Duck Billed Platitudes

Ogden Nash wrote:
I like the duck-billed platypus
Because it is anomalous.
I like the way it raises its family
Partly birdly, partly mammaly.
I like its independent attitude.
Let no one call it a duck-billed platitude.

I was thinking this morning about platitudes and ended up thinking about platypuses, because (a) they are more interesting and (b) I have written about them before.

One of my earliest works, now lost to the ravages of time, was a “Just-So” style story written (and illustrated!) by me in eighth grade. It was a partnership with John, a classmate and pal (wonder whatever happened to him?) but as I remember it, John, though an all around good egg, did not come through in the clutch on this one and I took on most of the writing and illustrating responsibilities. Either that or I was full of inspiration and rode rough-shod over John’s interest in the project, I don’t really recall. Suffice to say that I wrote and illustrated this story about how the platypus became a platypus. It was an amorphous shmoo-like animal in the beginning and wandered about the forest envying other animals. It envied the duck’s bill, and the beaver’s tail, and the bear’s claws. Well, the creator caught wind of the platypus’s complaints and bestowed him with all of those gifts, and the platypus was so horrified that it had been turned into a monster that it slinked off to Australia and hid in the mud.

I think I could tell pretty much the same story about a platitude, being a rather featureless sentence that wanders about the forest of rhetorical devices, envying this one for its humor and that one for its sharpness and a third one for its bluntness. It ends up a rather sorry amalgam of good intentions gone horribly awry, and is fit for nothing but the muck down under.

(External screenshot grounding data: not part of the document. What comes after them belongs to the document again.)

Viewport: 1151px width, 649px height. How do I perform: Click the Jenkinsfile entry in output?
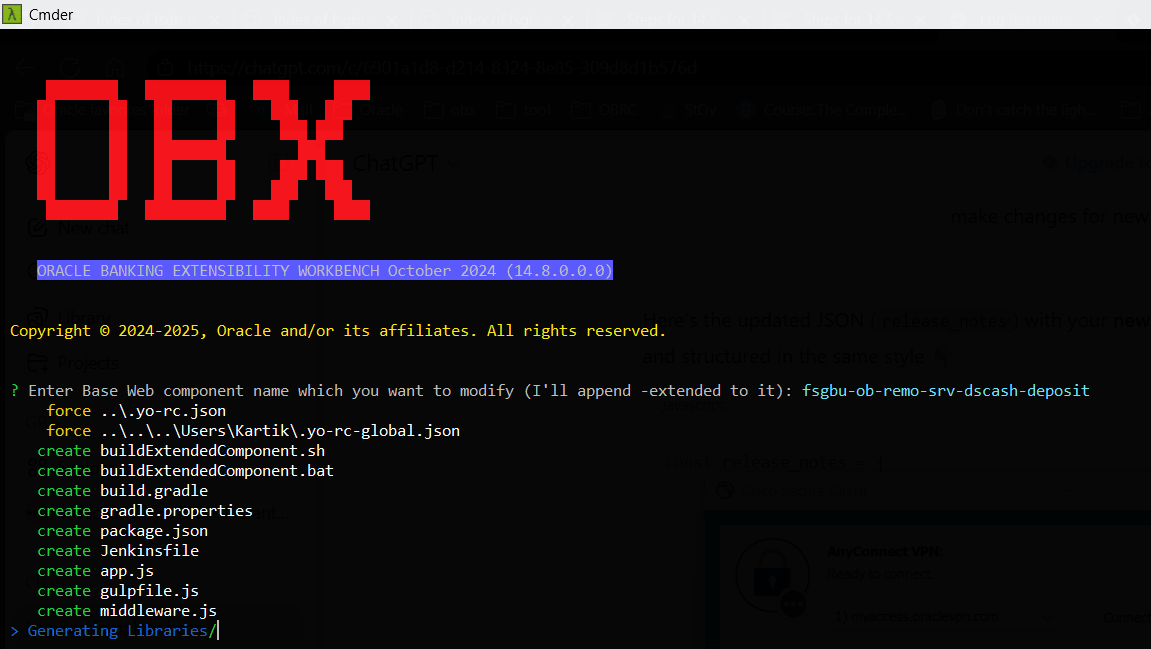tap(150, 551)
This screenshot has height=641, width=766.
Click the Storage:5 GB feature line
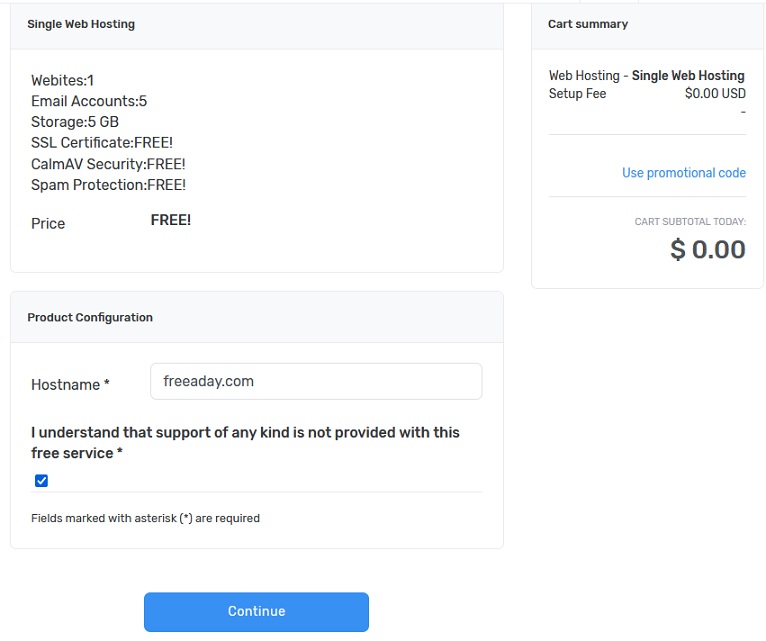(75, 122)
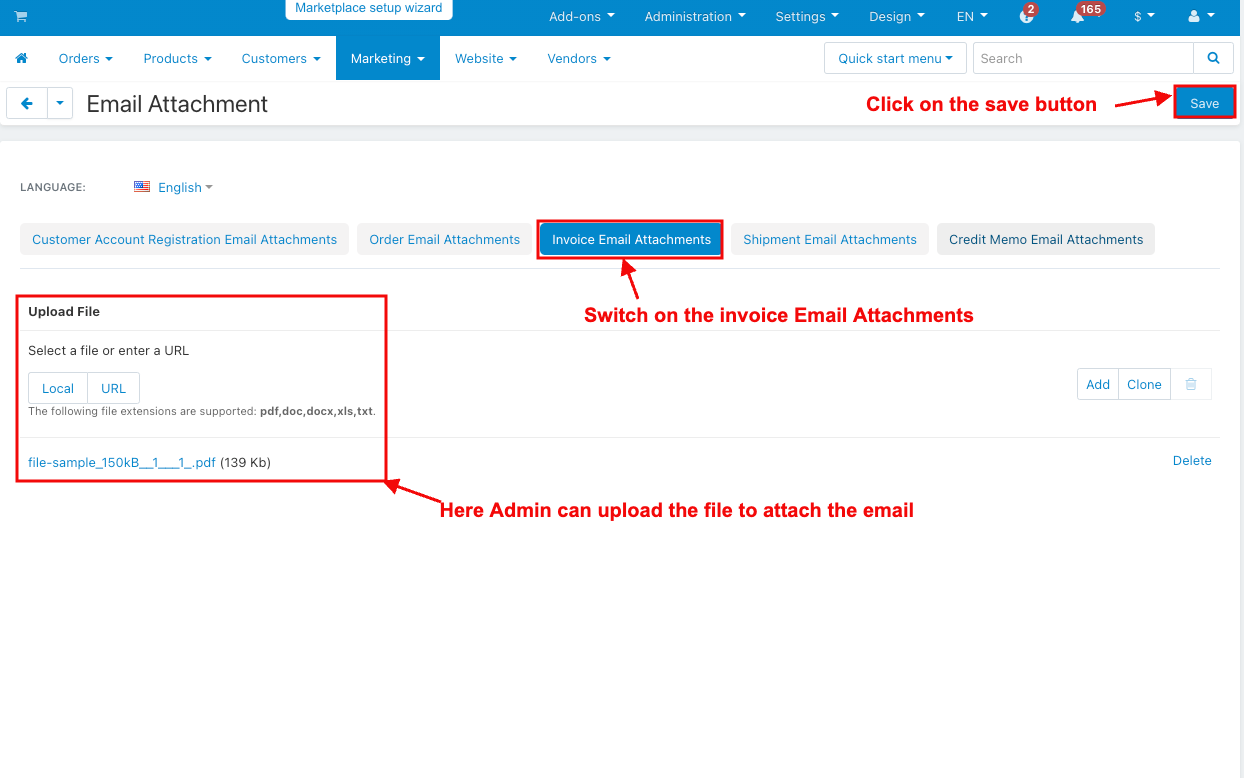Open the Marketing menu
Viewport: 1244px width, 778px height.
tap(387, 59)
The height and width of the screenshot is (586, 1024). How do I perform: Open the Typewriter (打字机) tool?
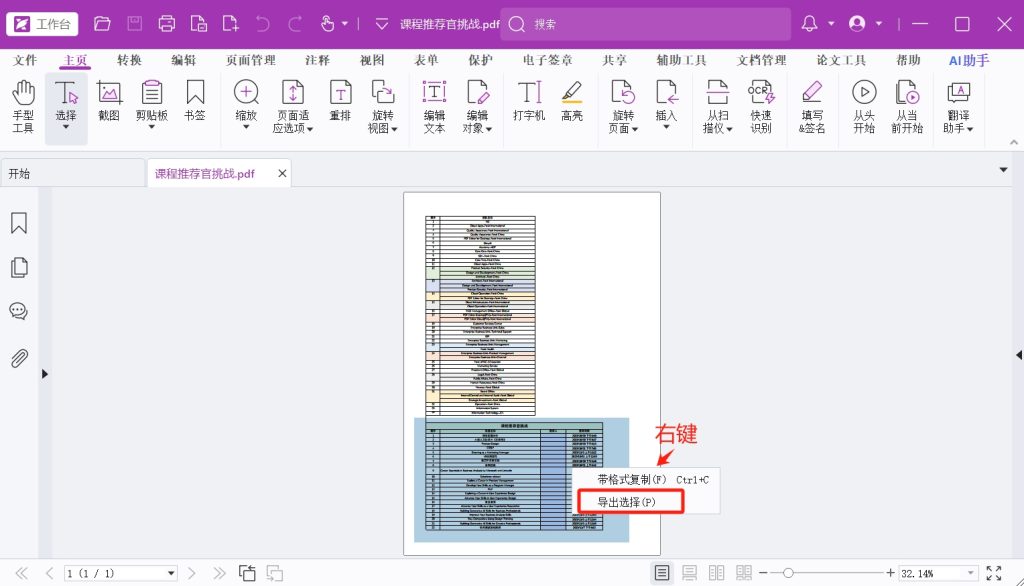tap(528, 107)
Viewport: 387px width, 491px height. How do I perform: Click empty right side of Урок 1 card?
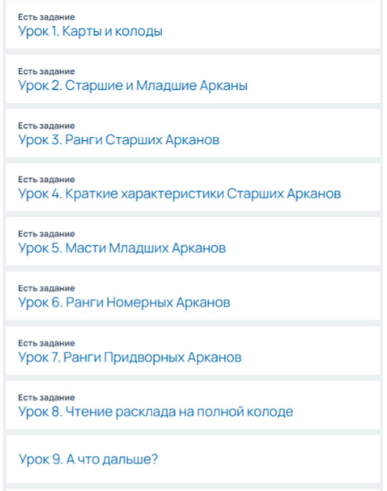coord(271,25)
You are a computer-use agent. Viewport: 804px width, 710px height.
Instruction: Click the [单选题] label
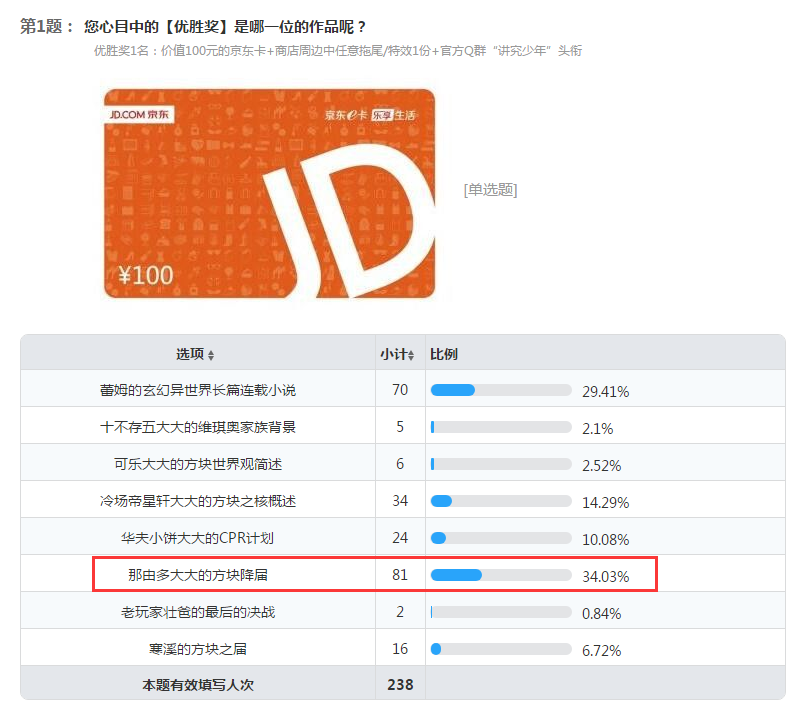[x=490, y=190]
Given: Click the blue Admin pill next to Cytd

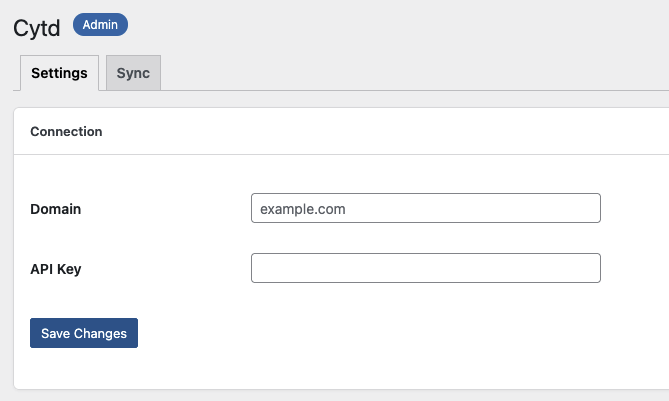Looking at the screenshot, I should tap(100, 25).
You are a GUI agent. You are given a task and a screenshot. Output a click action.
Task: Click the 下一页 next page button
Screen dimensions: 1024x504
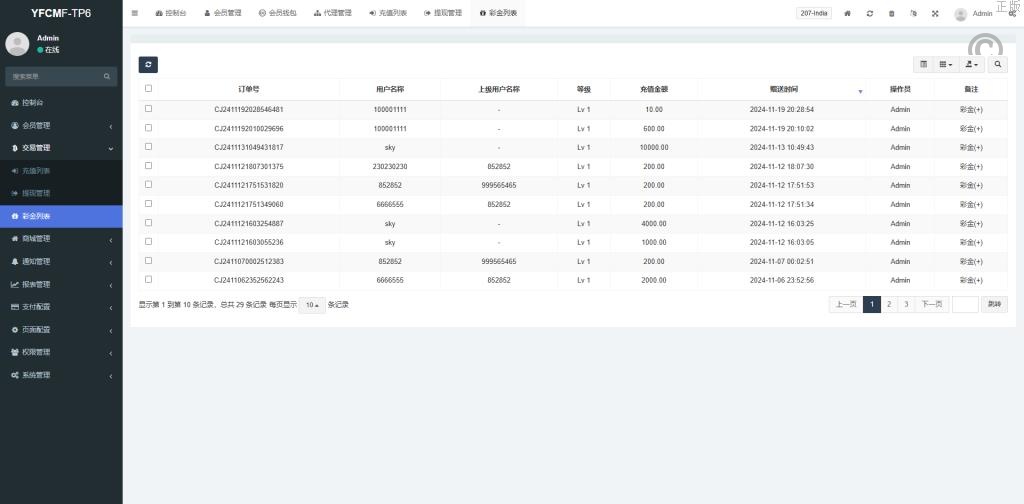pyautogui.click(x=931, y=305)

I’m not a big fan of platitudes, and they abound in writing (or any creative endeavor): that you should follow your dreams, that persistence will be rewarded, that you have to believe in yourself, etc. My main opposition to such platitudes is that they are untrue. Which is not to say they are false, just that they just don’t have enough substance to have a factual status. I think people become preoccupied with the platitudes, thinking of themselves as that storied ant with the rubber tree plant as they query an eighth round of agents, rather than taking stock of the situation after the seventh round of rejections. The truth is that the secret to success at anything meaningful is impossible to condense into a memorizable principle.

However, many years later, I feel bad for having maligned the misunderstood metronome. Platypuses are perfectly put together for the lives they live, and serve a purpose on the planet. Maybe you can say the same of platitudes, but I’m not so sure.